→ About this exercise
Where the records below show a line containing "Where should I click to: Open the Royale", start copying; end with the line containing "Given: Click the red up arrow next to 132.04%", and copy it too.

→ Data records
Segment Open
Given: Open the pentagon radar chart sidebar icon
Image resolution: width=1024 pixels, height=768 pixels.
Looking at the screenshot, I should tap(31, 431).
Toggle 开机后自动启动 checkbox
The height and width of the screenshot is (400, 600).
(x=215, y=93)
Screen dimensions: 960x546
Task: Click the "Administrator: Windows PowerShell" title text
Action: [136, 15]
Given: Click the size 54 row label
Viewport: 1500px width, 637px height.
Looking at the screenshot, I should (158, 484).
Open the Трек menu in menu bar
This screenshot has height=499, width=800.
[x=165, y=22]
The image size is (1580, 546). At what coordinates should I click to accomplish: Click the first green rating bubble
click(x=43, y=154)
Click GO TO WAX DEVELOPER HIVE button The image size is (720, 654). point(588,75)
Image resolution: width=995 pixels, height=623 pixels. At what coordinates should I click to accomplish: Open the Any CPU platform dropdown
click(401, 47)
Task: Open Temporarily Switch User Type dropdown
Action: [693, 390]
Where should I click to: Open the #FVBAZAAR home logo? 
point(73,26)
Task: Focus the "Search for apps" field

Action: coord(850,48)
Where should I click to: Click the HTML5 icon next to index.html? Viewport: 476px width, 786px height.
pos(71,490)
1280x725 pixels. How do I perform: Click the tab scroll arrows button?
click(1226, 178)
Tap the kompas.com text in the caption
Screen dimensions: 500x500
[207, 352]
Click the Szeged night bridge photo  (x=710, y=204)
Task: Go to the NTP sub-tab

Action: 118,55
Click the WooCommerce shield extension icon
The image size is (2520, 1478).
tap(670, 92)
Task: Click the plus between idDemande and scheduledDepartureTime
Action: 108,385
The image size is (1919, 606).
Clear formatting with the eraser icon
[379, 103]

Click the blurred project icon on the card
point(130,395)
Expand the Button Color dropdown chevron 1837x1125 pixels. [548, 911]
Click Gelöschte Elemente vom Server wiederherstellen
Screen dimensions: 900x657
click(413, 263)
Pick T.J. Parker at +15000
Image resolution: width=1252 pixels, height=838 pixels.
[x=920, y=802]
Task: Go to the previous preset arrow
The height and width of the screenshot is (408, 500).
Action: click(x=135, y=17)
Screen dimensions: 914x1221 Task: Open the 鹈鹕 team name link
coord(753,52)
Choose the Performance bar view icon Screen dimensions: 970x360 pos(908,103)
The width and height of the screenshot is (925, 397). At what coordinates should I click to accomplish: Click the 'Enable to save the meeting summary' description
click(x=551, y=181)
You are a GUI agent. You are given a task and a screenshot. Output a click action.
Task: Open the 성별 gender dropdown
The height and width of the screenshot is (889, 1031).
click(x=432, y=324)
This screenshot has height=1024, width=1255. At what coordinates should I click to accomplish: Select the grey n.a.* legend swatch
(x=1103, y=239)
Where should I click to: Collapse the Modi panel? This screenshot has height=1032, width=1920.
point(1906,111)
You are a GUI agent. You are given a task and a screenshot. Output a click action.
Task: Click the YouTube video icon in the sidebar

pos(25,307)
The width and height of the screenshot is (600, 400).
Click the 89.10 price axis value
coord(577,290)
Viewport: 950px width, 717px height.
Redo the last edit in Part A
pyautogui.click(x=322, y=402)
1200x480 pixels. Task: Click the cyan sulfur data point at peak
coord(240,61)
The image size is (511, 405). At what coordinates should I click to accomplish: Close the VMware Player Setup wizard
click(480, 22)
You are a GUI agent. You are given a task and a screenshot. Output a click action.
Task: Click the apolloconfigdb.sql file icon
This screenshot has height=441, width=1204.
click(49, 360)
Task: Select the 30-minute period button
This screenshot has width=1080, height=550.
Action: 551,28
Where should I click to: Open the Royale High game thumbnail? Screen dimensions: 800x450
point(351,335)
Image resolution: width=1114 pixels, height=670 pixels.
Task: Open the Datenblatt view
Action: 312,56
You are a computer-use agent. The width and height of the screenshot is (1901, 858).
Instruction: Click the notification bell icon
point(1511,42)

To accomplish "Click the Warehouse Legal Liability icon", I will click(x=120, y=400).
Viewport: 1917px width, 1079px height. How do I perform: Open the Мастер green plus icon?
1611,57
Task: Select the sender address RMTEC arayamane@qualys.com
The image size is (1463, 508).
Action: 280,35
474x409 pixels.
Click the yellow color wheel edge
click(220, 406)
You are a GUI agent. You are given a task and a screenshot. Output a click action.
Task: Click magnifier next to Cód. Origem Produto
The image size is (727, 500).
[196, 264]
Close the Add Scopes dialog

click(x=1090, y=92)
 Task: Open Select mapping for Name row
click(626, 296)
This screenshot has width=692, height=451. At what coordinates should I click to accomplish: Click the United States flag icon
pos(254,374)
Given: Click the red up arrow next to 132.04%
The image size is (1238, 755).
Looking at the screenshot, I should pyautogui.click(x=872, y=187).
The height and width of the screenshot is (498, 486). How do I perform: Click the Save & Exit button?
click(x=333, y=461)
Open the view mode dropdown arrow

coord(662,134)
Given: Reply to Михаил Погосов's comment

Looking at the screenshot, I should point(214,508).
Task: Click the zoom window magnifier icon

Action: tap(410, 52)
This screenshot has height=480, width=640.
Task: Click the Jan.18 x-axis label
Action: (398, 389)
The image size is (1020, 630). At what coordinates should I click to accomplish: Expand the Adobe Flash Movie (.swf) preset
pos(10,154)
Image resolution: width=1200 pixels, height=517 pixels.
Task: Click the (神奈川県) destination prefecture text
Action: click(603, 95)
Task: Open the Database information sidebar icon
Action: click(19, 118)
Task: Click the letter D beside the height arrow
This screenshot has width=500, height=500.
Segment Closed
→ Exercise response
Where should I click to: Open the Royale High game thumbnail? Screen dimensions: 800x450
point(351,335)
Image resolution: width=1114 pixels, height=670 pixels.
Task: Open the Datenblatt view
Action: 312,56
You are a computer-use agent. The width and height of the screenshot is (1901, 858).
Instruction: Click the notification bell icon
point(1511,42)

To accomplish "Click the Warehouse Legal Liability icon", I will click(x=120, y=400).
Viewport: 1917px width, 1079px height. How do I perform: Open the Мастер green plus icon?
1611,57
Task: Select the sender address RMTEC arayamane@qualys.com
The image size is (1463, 508).
Action: 280,35
474x409 pixels.
Click the yellow color wheel edge
click(220, 406)
You are a GUI agent. You are given a task and a screenshot. Output a click action.
Task: Click magnifier next to Cód. Origem Produto
The image size is (727, 500).
[196, 264]
Close the Add Scopes dialog

click(x=1090, y=92)
 Task: Open Select mapping for Name row
click(626, 296)
This screenshot has width=692, height=451. At what coordinates should I click to accomplish: Click the United States flag icon
pos(254,374)
Given: Click the red up arrow next to 132.04%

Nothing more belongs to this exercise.